◆ Source text ◆
□ □ □
Segregation is the third most frequent grievance issue prisoners cite after health care and conditions of confinement. An individual may be sent to administrative segregation when they are considered to be a risk or threat to the safety and security of the institution, including to staff and/or other prisoners, or to the integrity of an investigation. There is, however, much concern about what the Correctional Service considers to be risky behaviour. For example, it is especially problematic that prisoners are segregated for engaging in self-injury, a troubling policy response given that isolation is known to increase both the frequency and severity of different forms of self-harm (Kilty 2006; Liebling 1992, 2011; Liebling et al. 2005; OCI 2014).  This fact was clearly exemplified in the Smith case (Kilty 2014; Sapers 2008). While the Correctional Service of Canada is definitive that administrative segregation is not a punitive measure (, decades of empirical evidence demonstrates that incarcerated men and women understand it to be a form of punishment (Jackson 1983; Kilty 2012; Liebling 1992, 2011; Martel 2000, 2006; OCI 2013; Sapers 2008).

Under the leadership of the Conservative Government of Canada the number of men and women admitted to segregation has steadily increased since 2006, from 7477 in 2006-2007 to 8221 in 2012-13. There are approximately 850 federal prisoners housed in segregation units at any given time, 44% of whom are segregated for thirty days or less while 16.5% are segregated for more than 120 days. These facts happen to coincide with the dramatic increase in the number of self-injurious incidents amongst federally sentenced women during the same time period, which rose from 29 in 2006-7 to 323 in 2012-13. There were 901 self-injurious incidents in total during 2012-2013.

Isolating an individual who is clearly in emotional distress is widely panned by academics, practicing social workers, psychologists, psychiatrists and other medical professionals for aggravating suffering and damaging the possibility for a positive therapeutic relationship between the individual prisoner and frontline staff members. As recently as December 2014, the Canadian Medical Association Journal published an editorial stating that the isolation and lack of stimulation experienced while in segregation can lead to mental health distress and anger which then increases the risk of self-harm and suicide. The aforementioned Ashley Smith case and the death of Edward Snowshoe in 2010, a First Nations man who hung himself after serving 162 days in segregation, demonstrate this fact.
□ □ □
◆ Supplied data ◆
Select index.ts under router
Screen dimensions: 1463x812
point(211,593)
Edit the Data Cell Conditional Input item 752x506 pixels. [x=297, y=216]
□ □ □
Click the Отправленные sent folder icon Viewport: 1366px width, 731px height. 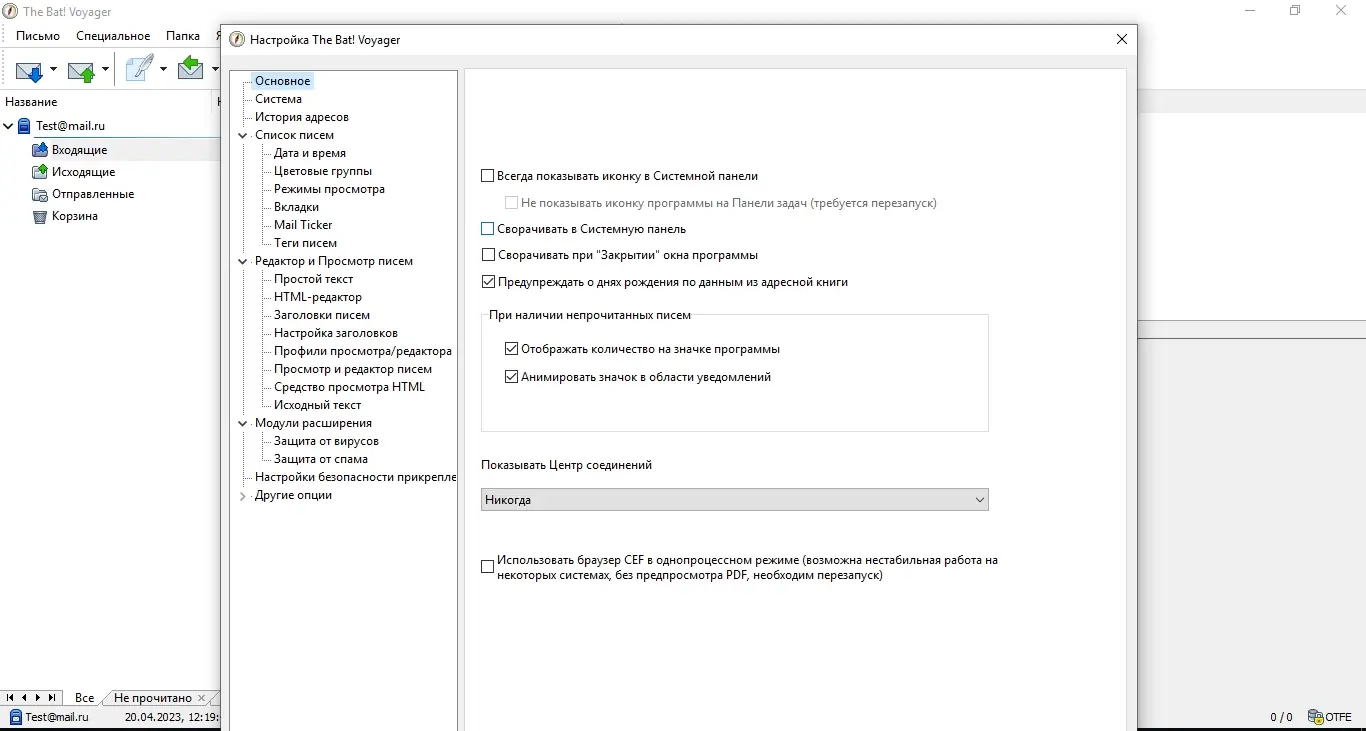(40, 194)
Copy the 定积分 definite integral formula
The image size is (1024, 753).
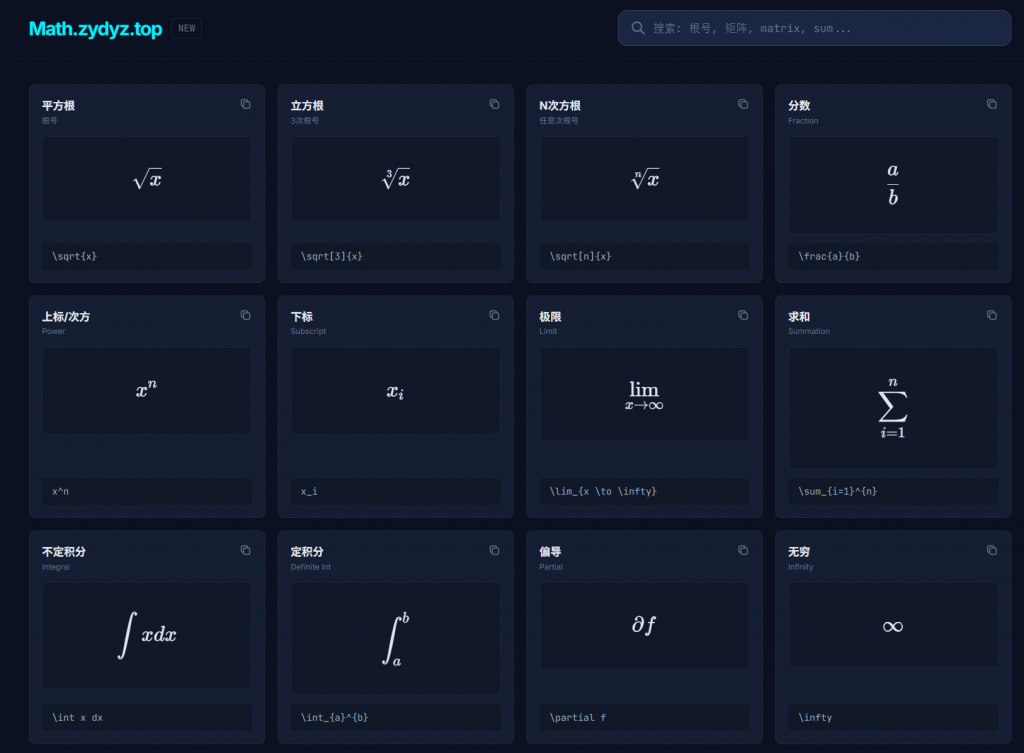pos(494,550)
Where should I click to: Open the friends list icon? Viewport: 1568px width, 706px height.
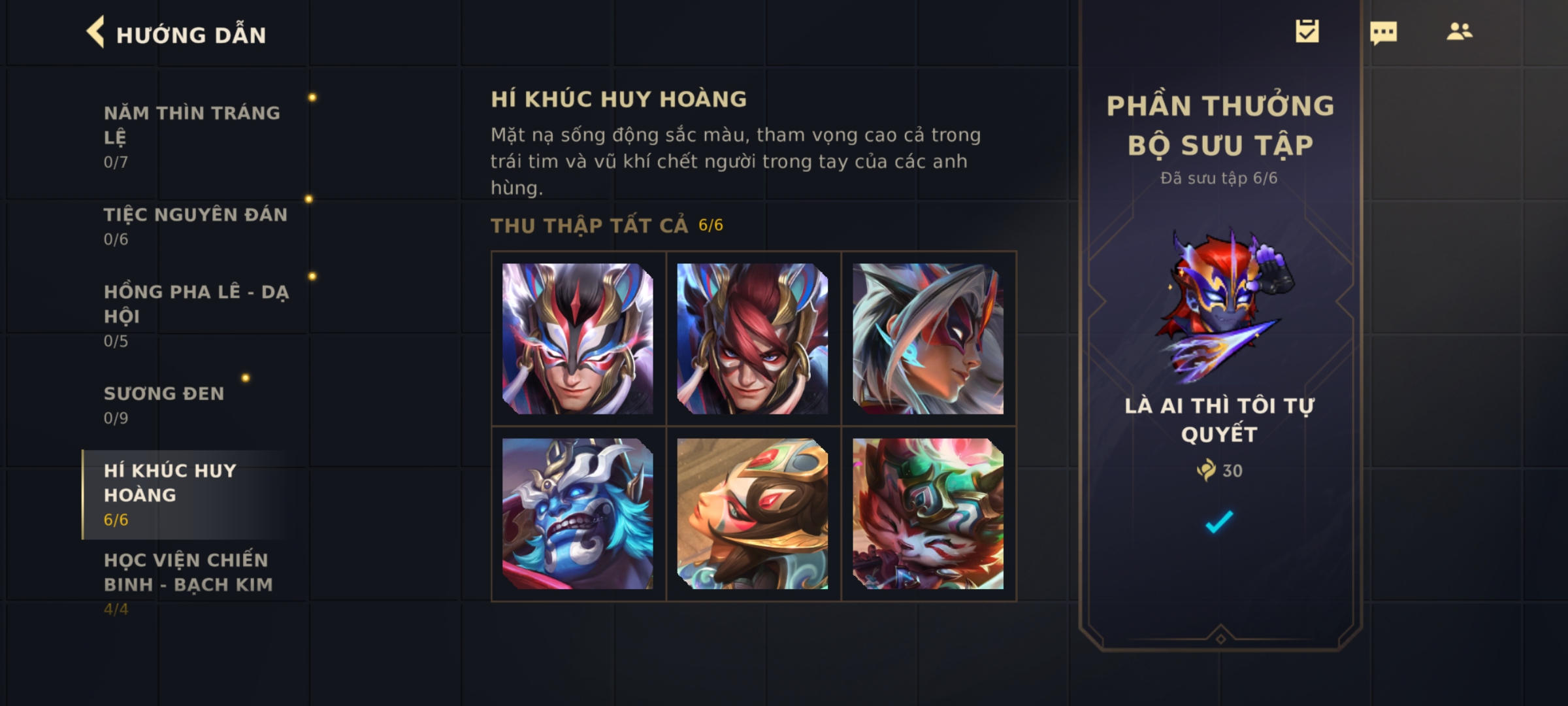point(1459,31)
□ □ □
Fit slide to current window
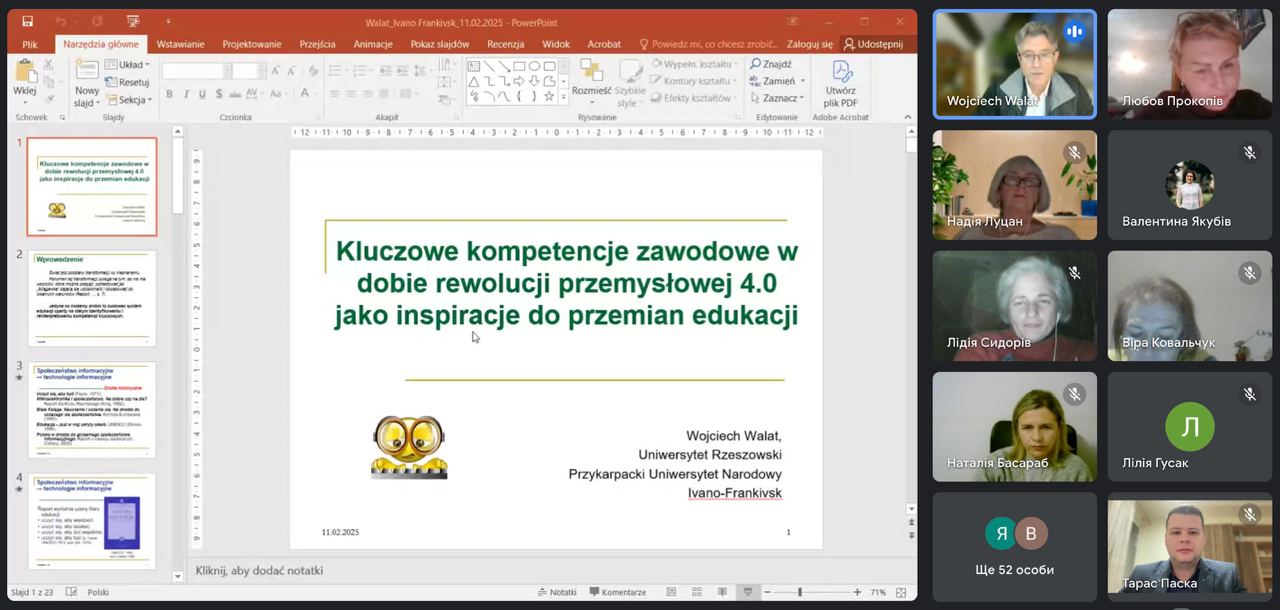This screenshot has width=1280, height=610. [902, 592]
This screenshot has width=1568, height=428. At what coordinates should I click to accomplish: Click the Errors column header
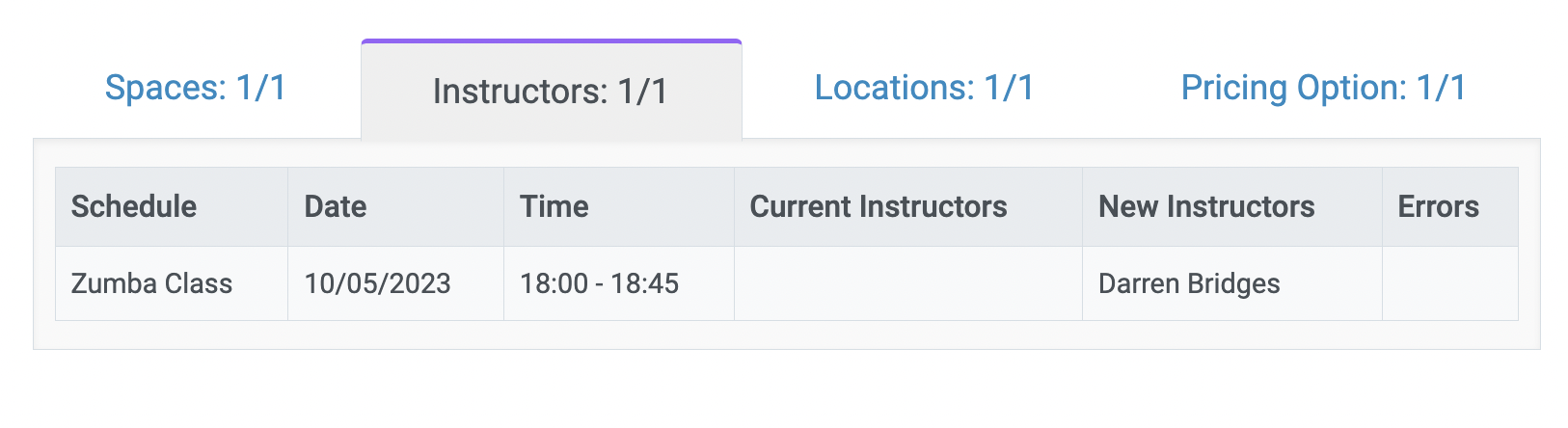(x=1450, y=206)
□ □ □
◆ Tasks to complete ◆
1. Answer these from the text on segregation in Canadian prisons:
(a) Where does segregation rank among the grievance issues prisoners cite, and which issues come before it?
(b) How many days had Edward Snowshoe spent in segregation?
(c) How many self-injurious incidents among federally sentenced women were there in 2012-13?
2. Rewrite the text on segregation in Canadian prisons from "Under the leadership" to "total during 2012-2013.", swapping "segregation units" for "isolation units".

◆ Completed exercise ◆
1.
(a) It is the third most frequent, after health care and conditions of confinement.
(b) 162 days.
(c) 323.

2.
Under the leadership of the Conservative Government of Canada the number of men and women admitted to segregation has steadily increased since 2006, from 7477 in 2006-2007 to 8221 in 2012-13. There are approximately 850 federal prisoners housed in isolation units at any given time, 44% of whom are segregated for thirty days or less while 16.5% are segregated for more than 120 days. These facts happen to coincide with the dramatic increase in the number of self-injurious incidents amongst federally sentenced women during the same time period, which rose from 29 in 2006-7 to 323 in 2012-13. There were 901 self-injurious incidents in total during 2012-2013.